Data supplied START
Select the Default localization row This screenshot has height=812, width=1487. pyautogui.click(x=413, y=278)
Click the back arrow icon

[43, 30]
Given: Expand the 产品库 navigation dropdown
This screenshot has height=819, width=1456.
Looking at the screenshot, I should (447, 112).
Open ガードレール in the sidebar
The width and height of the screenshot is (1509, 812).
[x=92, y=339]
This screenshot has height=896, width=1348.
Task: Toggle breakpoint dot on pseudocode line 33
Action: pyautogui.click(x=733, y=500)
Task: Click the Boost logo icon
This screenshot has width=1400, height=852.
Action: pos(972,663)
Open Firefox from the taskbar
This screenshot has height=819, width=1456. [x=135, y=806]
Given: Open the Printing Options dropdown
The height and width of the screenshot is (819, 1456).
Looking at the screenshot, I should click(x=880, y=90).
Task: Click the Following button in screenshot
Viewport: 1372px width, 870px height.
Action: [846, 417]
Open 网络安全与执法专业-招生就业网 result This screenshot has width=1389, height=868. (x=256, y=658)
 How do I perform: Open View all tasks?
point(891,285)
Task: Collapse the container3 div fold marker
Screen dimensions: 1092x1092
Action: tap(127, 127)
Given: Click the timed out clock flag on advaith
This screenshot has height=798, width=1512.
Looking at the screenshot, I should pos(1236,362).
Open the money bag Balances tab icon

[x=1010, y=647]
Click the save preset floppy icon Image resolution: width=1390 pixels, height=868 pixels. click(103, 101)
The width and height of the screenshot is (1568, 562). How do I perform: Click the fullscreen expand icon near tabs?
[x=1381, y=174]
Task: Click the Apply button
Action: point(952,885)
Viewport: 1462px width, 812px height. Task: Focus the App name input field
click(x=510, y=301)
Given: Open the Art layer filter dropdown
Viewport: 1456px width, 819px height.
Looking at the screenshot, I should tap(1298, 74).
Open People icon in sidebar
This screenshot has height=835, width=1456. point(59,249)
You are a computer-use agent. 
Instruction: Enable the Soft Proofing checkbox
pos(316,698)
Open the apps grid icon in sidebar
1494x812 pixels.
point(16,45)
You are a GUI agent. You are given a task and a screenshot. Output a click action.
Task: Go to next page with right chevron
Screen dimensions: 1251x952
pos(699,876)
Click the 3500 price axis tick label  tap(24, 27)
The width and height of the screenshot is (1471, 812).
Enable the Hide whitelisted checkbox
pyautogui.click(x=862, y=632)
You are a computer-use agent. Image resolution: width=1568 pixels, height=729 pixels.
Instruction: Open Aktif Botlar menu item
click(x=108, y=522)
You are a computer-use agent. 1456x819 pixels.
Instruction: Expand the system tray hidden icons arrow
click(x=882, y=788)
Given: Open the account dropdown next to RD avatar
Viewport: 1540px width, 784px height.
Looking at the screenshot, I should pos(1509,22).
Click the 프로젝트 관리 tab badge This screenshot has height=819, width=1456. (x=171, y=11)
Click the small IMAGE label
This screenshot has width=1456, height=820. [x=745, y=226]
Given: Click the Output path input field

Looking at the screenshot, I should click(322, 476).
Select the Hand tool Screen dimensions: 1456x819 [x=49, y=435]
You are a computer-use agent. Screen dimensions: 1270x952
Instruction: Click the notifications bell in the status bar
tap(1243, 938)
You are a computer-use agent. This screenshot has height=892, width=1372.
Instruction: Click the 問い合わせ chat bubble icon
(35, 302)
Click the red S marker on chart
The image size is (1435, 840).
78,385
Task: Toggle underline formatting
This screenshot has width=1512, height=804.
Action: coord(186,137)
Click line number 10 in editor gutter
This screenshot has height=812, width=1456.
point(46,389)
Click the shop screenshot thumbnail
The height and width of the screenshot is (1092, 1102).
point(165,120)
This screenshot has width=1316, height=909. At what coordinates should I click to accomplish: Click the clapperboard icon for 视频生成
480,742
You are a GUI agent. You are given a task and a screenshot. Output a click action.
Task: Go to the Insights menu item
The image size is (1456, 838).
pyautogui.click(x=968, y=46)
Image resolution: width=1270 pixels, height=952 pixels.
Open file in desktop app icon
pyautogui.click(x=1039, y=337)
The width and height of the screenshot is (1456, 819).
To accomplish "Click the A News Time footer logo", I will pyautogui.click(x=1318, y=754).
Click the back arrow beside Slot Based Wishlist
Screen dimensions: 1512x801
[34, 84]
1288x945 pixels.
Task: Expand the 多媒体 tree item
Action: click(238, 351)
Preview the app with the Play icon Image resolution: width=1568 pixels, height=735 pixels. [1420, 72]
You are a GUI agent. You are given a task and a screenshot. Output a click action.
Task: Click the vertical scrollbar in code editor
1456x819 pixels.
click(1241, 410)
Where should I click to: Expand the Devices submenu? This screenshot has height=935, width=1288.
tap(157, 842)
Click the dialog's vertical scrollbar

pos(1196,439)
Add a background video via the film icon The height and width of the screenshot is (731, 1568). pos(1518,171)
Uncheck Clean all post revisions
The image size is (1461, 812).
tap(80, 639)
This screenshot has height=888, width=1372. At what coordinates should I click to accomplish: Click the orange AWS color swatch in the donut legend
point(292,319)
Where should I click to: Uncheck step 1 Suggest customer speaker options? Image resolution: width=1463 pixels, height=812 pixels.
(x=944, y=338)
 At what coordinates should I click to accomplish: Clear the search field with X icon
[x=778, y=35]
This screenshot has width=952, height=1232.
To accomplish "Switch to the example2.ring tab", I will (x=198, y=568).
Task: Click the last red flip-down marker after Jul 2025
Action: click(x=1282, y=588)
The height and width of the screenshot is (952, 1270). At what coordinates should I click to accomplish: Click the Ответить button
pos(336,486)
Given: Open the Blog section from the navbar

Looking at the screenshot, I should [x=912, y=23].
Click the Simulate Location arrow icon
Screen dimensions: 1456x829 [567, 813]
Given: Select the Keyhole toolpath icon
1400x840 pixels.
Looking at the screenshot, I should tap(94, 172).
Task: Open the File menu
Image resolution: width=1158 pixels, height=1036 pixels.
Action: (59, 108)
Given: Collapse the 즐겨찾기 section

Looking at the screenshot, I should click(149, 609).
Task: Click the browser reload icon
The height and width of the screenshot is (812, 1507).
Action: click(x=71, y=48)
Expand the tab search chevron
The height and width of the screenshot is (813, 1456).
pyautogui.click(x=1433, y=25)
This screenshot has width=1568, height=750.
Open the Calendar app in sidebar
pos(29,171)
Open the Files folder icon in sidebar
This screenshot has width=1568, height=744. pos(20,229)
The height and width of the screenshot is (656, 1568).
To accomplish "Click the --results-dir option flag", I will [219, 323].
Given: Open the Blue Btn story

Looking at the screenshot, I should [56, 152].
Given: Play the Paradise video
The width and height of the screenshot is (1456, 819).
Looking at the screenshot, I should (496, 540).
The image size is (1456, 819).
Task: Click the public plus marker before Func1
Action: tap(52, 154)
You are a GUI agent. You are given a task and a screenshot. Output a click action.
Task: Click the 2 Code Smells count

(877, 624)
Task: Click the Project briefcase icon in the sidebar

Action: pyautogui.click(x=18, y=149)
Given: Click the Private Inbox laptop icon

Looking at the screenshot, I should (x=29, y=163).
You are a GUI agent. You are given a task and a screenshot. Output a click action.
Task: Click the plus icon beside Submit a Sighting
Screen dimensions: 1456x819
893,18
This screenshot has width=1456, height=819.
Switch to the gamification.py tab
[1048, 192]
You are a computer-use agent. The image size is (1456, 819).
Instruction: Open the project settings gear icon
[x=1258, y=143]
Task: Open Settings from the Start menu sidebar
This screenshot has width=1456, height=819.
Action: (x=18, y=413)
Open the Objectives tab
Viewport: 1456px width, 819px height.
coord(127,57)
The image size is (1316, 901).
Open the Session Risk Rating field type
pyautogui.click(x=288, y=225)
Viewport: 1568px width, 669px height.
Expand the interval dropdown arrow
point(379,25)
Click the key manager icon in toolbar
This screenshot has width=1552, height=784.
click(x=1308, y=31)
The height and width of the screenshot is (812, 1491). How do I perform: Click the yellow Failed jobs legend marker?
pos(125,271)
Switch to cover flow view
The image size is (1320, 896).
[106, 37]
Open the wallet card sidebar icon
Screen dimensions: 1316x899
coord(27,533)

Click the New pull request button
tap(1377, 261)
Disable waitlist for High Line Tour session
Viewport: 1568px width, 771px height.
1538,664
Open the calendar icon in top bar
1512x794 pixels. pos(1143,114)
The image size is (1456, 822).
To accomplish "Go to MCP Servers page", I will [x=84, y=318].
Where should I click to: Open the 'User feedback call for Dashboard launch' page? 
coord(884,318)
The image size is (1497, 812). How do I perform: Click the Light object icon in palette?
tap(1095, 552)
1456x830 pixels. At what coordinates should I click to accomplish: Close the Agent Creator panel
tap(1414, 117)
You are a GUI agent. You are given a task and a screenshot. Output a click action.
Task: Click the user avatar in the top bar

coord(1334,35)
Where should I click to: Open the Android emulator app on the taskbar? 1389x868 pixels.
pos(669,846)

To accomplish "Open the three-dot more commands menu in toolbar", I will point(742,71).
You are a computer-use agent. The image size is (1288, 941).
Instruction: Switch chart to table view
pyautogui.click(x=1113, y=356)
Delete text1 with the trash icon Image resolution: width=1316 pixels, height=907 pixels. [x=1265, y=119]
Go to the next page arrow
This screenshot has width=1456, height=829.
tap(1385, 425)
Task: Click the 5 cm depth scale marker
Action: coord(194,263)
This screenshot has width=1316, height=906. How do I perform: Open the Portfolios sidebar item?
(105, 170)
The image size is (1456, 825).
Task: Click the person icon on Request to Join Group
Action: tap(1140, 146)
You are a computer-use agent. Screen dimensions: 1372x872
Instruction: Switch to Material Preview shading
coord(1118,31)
Data supplied END
● **What you have to do**
Within the listing above, give again exactly every line from the line with "You are a computer-use agent. Screen dimensions: 1270x952" through the line with "Task: Toggle underline formatting", both included, and no other line.

● **Output for this exercise**
You are a computer-use agent. Screen dimensions: 1270x952
Instruction: Click the notifications bell in the status bar
tap(1243, 938)
You are a computer-use agent. This screenshot has height=892, width=1372.
Instruction: Click the 問い合わせ chat bubble icon
(35, 302)
Click the red S marker on chart
The image size is (1435, 840).
78,385
Task: Toggle underline formatting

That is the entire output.